_What is required_: Render every line of the material below as a JSON array of strings, one string per line, omitting blank lines.

Data lines
— begin —
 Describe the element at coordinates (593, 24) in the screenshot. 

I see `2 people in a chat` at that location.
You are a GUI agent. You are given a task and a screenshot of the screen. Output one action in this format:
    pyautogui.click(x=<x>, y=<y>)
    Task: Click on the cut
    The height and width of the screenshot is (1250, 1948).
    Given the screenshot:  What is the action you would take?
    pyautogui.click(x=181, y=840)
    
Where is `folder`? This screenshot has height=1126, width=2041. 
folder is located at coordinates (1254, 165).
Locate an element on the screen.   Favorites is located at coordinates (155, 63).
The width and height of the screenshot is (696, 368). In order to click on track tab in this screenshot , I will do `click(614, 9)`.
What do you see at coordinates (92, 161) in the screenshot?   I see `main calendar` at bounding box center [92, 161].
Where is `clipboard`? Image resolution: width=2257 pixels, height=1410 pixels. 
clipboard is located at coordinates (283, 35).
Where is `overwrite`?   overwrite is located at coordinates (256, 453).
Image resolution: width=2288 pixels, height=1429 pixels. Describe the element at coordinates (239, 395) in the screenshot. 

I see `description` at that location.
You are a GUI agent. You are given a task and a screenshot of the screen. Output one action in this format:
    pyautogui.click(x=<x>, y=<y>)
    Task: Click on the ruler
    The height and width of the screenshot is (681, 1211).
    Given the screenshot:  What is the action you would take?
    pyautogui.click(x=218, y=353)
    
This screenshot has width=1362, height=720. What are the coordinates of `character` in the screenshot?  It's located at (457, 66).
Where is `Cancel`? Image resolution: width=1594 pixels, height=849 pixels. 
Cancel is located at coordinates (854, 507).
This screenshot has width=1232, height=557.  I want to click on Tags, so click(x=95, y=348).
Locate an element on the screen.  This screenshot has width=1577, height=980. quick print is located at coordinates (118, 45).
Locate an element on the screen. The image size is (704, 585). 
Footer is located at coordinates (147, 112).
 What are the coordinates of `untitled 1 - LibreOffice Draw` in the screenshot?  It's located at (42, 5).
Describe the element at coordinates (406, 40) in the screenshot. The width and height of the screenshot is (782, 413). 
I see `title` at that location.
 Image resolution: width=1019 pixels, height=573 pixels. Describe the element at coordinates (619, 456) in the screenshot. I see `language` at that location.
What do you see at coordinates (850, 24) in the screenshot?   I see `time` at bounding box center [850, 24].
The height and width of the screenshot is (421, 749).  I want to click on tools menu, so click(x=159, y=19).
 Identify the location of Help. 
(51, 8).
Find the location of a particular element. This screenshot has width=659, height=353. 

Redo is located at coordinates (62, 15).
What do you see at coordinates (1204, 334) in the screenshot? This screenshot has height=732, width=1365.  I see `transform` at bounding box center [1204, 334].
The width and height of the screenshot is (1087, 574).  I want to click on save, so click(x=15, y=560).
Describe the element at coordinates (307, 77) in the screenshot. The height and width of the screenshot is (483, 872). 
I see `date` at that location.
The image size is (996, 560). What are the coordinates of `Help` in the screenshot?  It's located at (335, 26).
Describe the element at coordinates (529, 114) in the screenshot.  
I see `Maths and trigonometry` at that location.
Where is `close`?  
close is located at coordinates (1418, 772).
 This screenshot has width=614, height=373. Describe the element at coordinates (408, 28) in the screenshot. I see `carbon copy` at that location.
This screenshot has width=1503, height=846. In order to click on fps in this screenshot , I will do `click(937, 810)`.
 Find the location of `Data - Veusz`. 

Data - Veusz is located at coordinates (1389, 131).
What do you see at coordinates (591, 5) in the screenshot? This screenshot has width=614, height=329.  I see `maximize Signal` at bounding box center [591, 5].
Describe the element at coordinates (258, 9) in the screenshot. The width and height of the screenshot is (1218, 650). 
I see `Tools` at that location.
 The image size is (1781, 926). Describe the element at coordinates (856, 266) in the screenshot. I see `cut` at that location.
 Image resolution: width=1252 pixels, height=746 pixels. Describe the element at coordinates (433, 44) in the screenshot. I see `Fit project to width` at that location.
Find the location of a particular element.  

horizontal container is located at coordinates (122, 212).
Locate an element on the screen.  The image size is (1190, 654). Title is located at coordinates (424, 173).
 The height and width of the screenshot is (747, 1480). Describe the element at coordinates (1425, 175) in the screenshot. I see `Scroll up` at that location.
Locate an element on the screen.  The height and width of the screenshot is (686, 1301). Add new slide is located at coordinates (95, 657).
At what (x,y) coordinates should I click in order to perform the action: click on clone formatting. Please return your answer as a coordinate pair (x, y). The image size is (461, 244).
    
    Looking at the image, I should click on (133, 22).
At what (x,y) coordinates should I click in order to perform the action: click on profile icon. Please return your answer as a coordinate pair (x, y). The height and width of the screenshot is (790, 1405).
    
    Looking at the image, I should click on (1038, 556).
— end —
_Expected answer_:
[
  " Describe the element at coordinates (593, 24) in the screenshot. ",
  "I see `2 people in a chat` at that location.",
  "You are a GUI agent. You are given a task and a screenshot of the screen. Output one action in this format:",
  "    pyautogui.click(x=<x>, y=<y>)",
  "    Task: Click on the cut",
  "    The height and width of the screenshot is (1250, 1948).",
  "    Given the screenshot:  What is the action you would take?",
  "    pyautogui.click(x=181, y=840)",
  "Where is `folder`? This screenshot has height=1126, width=2041. ",
  "folder is located at coordinates (1254, 165).",
  "Locate an element on the screen.   Favorites is located at coordinates (155, 63).",
  "The width and height of the screenshot is (696, 368). In order to click on track tab in this screenshot , I will do `click(614, 9)`.",
  "What do you see at coordinates (92, 161) in the screenshot?   I see `main calendar` at bounding box center [92, 161].",
  "Where is `clipboard`? Image resolution: width=2257 pixels, height=1410 pixels. ",
  "clipboard is located at coordinates (283, 35).",
  "Where is `overwrite`?   overwrite is located at coordinates (256, 453).",
  "Image resolution: width=2288 pixels, height=1429 pixels. Describe the element at coordinates (239, 395) in the screenshot. ",
  "I see `description` at that location.",
  "You are a GUI agent. You are given a task and a screenshot of the screen. Output one action in this format:",
  "    pyautogui.click(x=<x>, y=<y>)",
  "    Task: Click on the ruler",
  "    The height and width of the screenshot is (681, 1211).",
  "    Given the screenshot:  What is the action you would take?",
  "    pyautogui.click(x=218, y=353)",
  "This screenshot has width=1362, height=720. What are the coordinates of `character` in the screenshot?  It's located at (457, 66).",
  "Where is `Cancel`? Image resolution: width=1594 pixels, height=849 pixels. ",
  "Cancel is located at coordinates (854, 507).",
  "This screenshot has width=1232, height=557.  I want to click on Tags, so click(x=95, y=348).",
  "Locate an element on the screen.  This screenshot has width=1577, height=980. quick print is located at coordinates (118, 45).",
  "Locate an element on the screen. The image size is (704, 585). ",
  "Footer is located at coordinates (147, 112).",
  " What are the coordinates of `untitled 1 - LibreOffice Draw` in the screenshot?  It's located at (42, 5).",
  "Describe the element at coordinates (406, 40) in the screenshot. The width and height of the screenshot is (782, 413). ",
  "I see `title` at that location.",
  " Image resolution: width=1019 pixels, height=573 pixels. Describe the element at coordinates (619, 456) in the screenshot. I see `language` at that location.",
  "What do you see at coordinates (850, 24) in the screenshot?   I see `time` at bounding box center [850, 24].",
  "The height and width of the screenshot is (421, 749).  I want to click on tools menu, so click(x=159, y=19).",
  " Identify the location of Help. ",
  "(51, 8).",
  "Find the location of a particular element. This screenshot has width=659, height=353. ",
  "Redo is located at coordinates (62, 15).",
  "What do you see at coordinates (1204, 334) in the screenshot? This screenshot has height=732, width=1365.  I see `transform` at bounding box center [1204, 334].",
  "The width and height of the screenshot is (1087, 574).  I want to click on save, so click(x=15, y=560).",
  "Describe the element at coordinates (307, 77) in the screenshot. The height and width of the screenshot is (483, 872). ",
  "I see `date` at that location.",
  "The image size is (996, 560). What are the coordinates of `Help` in the screenshot?  It's located at (335, 26).",
  "Describe the element at coordinates (529, 114) in the screenshot.  ",
  "I see `Maths and trigonometry` at that location.",
  "Where is `close`?  ",
  "close is located at coordinates (1418, 772).",
  " This screenshot has width=614, height=373. Describe the element at coordinates (408, 28) in the screenshot. I see `carbon copy` at that location.",
  "This screenshot has width=1503, height=846. In order to click on fps in this screenshot , I will do `click(937, 810)`.",
  " Find the location of `Data - Veusz`. ",
  "Data - Veusz is located at coordinates (1389, 131).",
  "What do you see at coordinates (591, 5) in the screenshot? This screenshot has width=614, height=329.  I see `maximize Signal` at bounding box center [591, 5].",
  "Describe the element at coordinates (258, 9) in the screenshot. The width and height of the screenshot is (1218, 650). ",
  "I see `Tools` at that location.",
  " The image size is (1781, 926). Describe the element at coordinates (856, 266) in the screenshot. I see `cut` at that location.",
  " Image resolution: width=1252 pixels, height=746 pixels. Describe the element at coordinates (433, 44) in the screenshot. I see `Fit project to width` at that location.",
  "Find the location of a particular element.  ",
  "horizontal container is located at coordinates (122, 212).",
  "Locate an element on the screen.  The image size is (1190, 654). Title is located at coordinates (424, 173).",
  " The height and width of the screenshot is (747, 1480). Describe the element at coordinates (1425, 175) in the screenshot. I see `Scroll up` at that location.",
  "Locate an element on the screen.  The height and width of the screenshot is (686, 1301). Add new slide is located at coordinates (95, 657).",
  "At what (x,y) coordinates should I click in order to perform the action: click on clone formatting. Please return your answer as a coordinate pair (x, y). The image size is (461, 244).",
  "    Looking at the image, I should click on (133, 22).",
  "At what (x,y) coordinates should I click in order to perform the action: click on profile icon. Please return your answer as a coordinate pair (x, y). The height and width of the screenshot is (790, 1405).",
  "    Looking at the image, I should click on (1038, 556)."
]